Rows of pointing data
········

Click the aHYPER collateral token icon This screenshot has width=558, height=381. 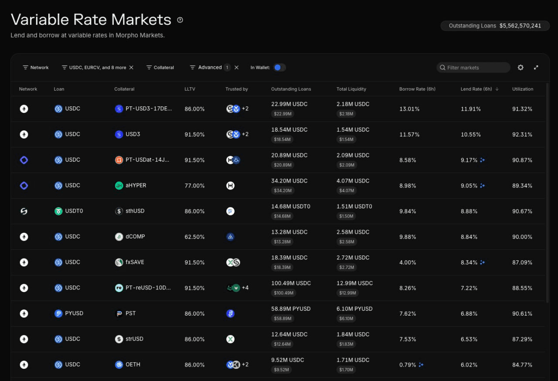(119, 186)
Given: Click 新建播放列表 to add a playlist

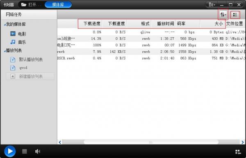Looking at the screenshot, I should 30,77.
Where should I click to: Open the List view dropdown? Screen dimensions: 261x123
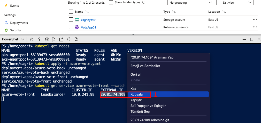click(x=235, y=2)
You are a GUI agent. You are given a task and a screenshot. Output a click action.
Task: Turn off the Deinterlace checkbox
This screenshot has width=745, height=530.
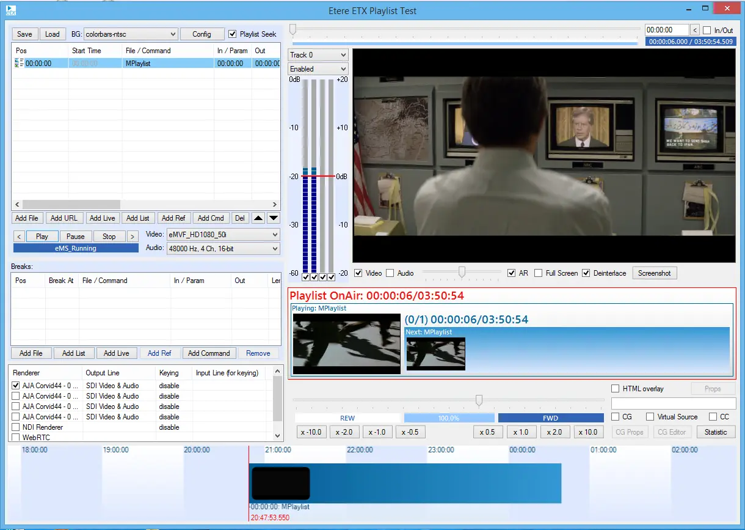586,273
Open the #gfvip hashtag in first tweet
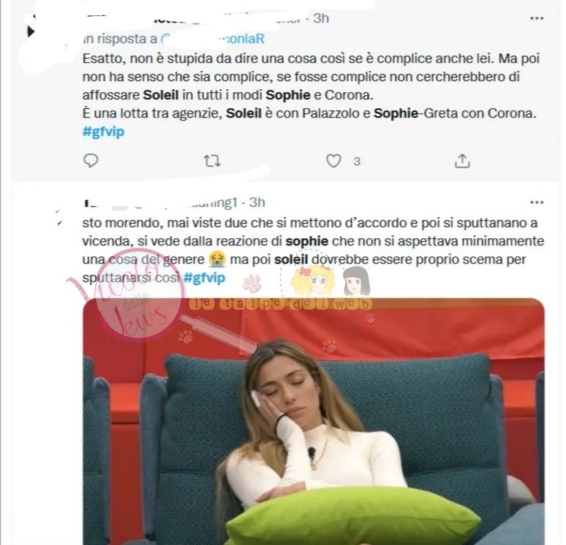566x545 pixels. click(x=103, y=132)
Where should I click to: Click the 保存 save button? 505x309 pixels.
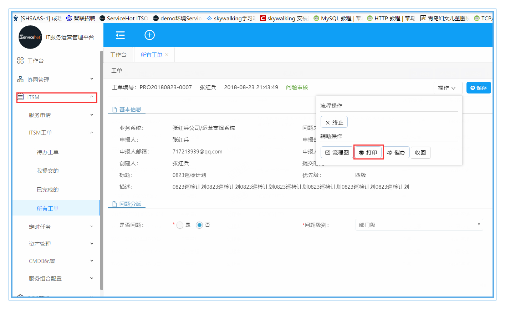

········

- [Directions]:
Echo the rows from the line with "You are a GUI" through the end of the rows, word for word, with the pictures left out.

- [Response for this exercise]:
You are a GUI agent. You are given a task and a screenshot. Output a click action.
Task: Turn off the Deinterlace checkbox
This screenshot has width=745, height=530.
586,273
Open the #gfvip hashtag in first tweet
566x545 pixels. click(x=103, y=132)
Where should I click to: Click the 保存 save button? 505x309 pixels.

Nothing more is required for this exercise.